The point is: you can stay comfortably and eat comfortably and move around comfortably around Switzerland. Don’t get scared.
The 6.57 USD is from the study and it’s only the sandwich, not the menu.
You can definitely find fast food much cheaper, but if you want a good restaurant, you are not going to find any that cheap.
I am not saying we can’t find deals, I share many deals on this blog, but there should be no deying that Switzerland is quite expensive in most areas.
I disagree with transport prices. Everyone in Switzerland has at least a halbtax card which cuts all public transport prices by 50%. Also, a return ticket is valid for 24 hours on all included areas and is perfect for exploring.
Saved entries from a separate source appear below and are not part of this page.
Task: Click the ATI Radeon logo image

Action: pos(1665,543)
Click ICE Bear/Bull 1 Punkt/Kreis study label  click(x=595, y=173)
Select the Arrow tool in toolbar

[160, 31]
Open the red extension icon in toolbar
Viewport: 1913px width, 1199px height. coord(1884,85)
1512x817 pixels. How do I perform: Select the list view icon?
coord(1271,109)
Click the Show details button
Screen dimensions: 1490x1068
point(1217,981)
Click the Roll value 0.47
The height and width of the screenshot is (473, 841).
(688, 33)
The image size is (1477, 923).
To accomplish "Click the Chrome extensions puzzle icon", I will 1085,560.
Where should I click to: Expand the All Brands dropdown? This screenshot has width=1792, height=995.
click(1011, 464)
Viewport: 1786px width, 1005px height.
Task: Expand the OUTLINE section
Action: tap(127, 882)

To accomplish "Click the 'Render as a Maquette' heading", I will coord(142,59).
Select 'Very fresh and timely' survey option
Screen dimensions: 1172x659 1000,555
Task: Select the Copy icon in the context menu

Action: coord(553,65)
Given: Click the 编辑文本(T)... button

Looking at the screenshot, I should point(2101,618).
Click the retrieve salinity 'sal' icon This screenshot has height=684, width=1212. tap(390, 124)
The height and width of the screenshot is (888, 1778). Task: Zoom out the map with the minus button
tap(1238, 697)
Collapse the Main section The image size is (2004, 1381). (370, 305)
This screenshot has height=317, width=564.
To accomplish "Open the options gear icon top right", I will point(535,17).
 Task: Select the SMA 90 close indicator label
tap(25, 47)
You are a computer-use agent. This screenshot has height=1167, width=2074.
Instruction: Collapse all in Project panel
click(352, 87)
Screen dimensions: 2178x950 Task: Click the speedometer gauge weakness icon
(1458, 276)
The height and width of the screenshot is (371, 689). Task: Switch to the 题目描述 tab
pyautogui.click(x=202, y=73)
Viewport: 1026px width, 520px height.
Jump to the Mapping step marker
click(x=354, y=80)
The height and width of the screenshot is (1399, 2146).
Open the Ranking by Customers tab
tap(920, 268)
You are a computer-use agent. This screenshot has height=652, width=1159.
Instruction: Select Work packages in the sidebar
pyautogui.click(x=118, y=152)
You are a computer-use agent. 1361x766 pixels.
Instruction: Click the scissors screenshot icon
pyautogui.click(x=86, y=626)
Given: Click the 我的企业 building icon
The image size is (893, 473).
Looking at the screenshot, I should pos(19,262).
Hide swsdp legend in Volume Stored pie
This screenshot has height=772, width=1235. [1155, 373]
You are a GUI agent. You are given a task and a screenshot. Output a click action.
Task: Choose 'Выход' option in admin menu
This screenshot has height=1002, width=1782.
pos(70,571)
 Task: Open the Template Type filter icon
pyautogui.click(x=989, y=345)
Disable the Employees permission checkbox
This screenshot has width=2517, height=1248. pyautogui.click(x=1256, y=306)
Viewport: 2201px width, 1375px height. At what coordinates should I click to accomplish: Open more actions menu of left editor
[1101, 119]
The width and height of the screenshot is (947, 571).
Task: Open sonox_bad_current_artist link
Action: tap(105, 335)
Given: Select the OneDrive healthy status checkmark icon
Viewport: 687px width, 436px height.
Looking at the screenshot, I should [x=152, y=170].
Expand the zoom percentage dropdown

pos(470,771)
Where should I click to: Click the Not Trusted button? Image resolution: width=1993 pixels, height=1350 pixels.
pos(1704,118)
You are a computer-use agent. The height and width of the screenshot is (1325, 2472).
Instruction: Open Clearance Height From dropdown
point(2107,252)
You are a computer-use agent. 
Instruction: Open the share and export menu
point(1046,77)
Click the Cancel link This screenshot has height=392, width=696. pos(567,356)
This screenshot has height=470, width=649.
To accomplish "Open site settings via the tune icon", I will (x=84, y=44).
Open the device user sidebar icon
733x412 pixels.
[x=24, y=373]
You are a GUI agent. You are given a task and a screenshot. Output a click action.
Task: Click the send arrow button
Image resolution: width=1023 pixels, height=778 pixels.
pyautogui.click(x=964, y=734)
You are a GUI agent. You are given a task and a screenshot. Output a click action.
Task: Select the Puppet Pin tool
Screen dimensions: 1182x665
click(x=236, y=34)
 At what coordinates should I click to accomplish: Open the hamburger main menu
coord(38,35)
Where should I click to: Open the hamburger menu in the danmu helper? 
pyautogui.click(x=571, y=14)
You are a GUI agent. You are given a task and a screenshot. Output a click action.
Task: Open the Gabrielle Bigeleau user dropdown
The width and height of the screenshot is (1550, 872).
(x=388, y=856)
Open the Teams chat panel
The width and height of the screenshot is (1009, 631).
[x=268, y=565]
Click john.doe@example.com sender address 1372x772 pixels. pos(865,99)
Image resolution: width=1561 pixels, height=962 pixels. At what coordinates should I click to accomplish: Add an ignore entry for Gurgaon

This aside,compare prices with either the Netherlands or the UK where it is MORE expensive under pretty much all circumstances. Even a low-income country like Hungary is more expensive to travel around in cities. I would say CH is very affordable for public transport.
Far from everyone in Switzerland has a half-tax card. Most of the people I know don’t have it. The bus lines in my sector don’t have 24 hours return tickets.
For me, the fact that public transportation is much more expensive than taking a car and parking for several days is a big sign that it’s not affordable.
That’s true, but it’s also true that also in other countries (as Tomi pointed out, specifically the UK), public transport is much more expensive than the driving alternative. I lived in the UK for 16 years and all throughout that period I kept hearing how the govt wanted to encourage more uptake on the public transport. All of that whilst a Reading to Maidenhead (13 miles, 20km) return ticket was 15 quid, whilst the petrol would set you back at most a fiver, assuming you were driving a guzzler.
Thanks for sharing, Stefan :) I was not aware that this was also the case in other countries :)
Living in California and moving to Lausanne I found hotel prices to be very enticing in Switzerland. In Lausanne for around 150CHF you can stay in a modern hotel maybe even an old castle for 200CHF but in America you for $200-$250 you’re getting a Best Western, which is just above a motel (a desperate type of accommodation). I don’t know about the rest of Europe but Switzerland was the only place I didn’t flinch at the prices.
Thanks for sharing, this is interesting. I remember some fairer hotel prices in California, but that was close to 10 years ago and some were indeed expensive.
The rest of Europe, except for some big cities is significantly cheaper for hotels. And some places in Switzerland are much more expensive than Lausanne, but you can find good deals indeed!
$250 a night for Best Western? Where? San Francisco? Manhattan? not in 99% of the USA, it is more like $120 or even less. You can’t compare SF or NYC to “all of the US”, anymore than you can compare the priciest parts of Switzerland to (say) Estonia or Latvia.